I try to remember caring that much for a boy—I almost see a face—but it’s like trying to remember labor pains, you remember the symptoms of pain—the blurred vision, the way your mind moves in an ever-tightening circle around a nucleus so dense gravity itself seems to bend toward it—but not the pain itself.
“That’s why my aunt sent me to an all girls school,” Athena continues. “So I wouldn’t get so caught up with boys again. Like my mother goes to this place upstate when she needs to dry out—you know, get away from booze and pills? So, I’m here drying out from boys.”
I look up from her hands to her pale face—a paleness accentuated by her hair, which is dyed a blue-black that matches the circles under her eyes. I think I hear tears in her voice, but instead she is laughing. Before I can help myself I laugh, too. Then I turn away from her and yank paper towels from the dispenser so she can dry her arms.

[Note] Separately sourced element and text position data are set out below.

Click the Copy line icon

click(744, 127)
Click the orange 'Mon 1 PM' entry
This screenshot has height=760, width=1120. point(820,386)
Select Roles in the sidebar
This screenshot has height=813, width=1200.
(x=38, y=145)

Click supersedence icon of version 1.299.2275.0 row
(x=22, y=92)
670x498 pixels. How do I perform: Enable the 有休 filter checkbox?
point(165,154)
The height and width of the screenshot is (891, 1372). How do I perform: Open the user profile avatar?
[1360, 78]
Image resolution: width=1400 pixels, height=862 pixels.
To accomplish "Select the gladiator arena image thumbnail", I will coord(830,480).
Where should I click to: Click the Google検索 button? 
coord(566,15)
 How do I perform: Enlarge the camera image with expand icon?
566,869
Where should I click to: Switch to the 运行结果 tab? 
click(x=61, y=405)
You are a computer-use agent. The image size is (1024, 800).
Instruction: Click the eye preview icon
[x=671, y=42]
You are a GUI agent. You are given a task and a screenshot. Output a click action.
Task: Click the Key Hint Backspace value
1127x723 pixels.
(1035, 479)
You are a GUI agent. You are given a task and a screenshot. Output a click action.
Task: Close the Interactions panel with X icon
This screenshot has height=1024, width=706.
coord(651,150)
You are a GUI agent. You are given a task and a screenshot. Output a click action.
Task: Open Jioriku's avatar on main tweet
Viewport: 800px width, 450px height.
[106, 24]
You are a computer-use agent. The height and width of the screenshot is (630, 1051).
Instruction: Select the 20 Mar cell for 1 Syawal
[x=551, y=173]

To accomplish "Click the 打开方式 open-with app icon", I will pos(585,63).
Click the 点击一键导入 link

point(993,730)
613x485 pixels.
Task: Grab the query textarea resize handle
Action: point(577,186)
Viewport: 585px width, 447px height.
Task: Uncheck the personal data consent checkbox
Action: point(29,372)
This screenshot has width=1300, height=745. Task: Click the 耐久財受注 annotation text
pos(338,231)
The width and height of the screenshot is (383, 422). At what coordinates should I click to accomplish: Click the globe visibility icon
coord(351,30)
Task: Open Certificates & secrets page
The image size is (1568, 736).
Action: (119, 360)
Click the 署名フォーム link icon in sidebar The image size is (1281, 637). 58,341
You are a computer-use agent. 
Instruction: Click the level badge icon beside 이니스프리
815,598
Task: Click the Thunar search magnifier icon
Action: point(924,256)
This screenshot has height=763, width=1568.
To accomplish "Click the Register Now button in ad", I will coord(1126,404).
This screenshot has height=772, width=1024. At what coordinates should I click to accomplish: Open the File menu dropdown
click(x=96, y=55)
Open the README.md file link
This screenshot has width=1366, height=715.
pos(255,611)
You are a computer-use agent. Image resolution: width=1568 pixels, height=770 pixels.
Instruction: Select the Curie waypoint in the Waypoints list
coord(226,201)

I let the girls out early after the test. They whoop with delight and crowd the doorway. I am not insulted. This is part of the game we play. They like it when I’m strict. Up to a point. They like that the class is hard. They like me, I think. At first I flattered myself that it was because I understood them, but then one day I retrieved a note left on the floor.
“What do you think of her?” one girl had written.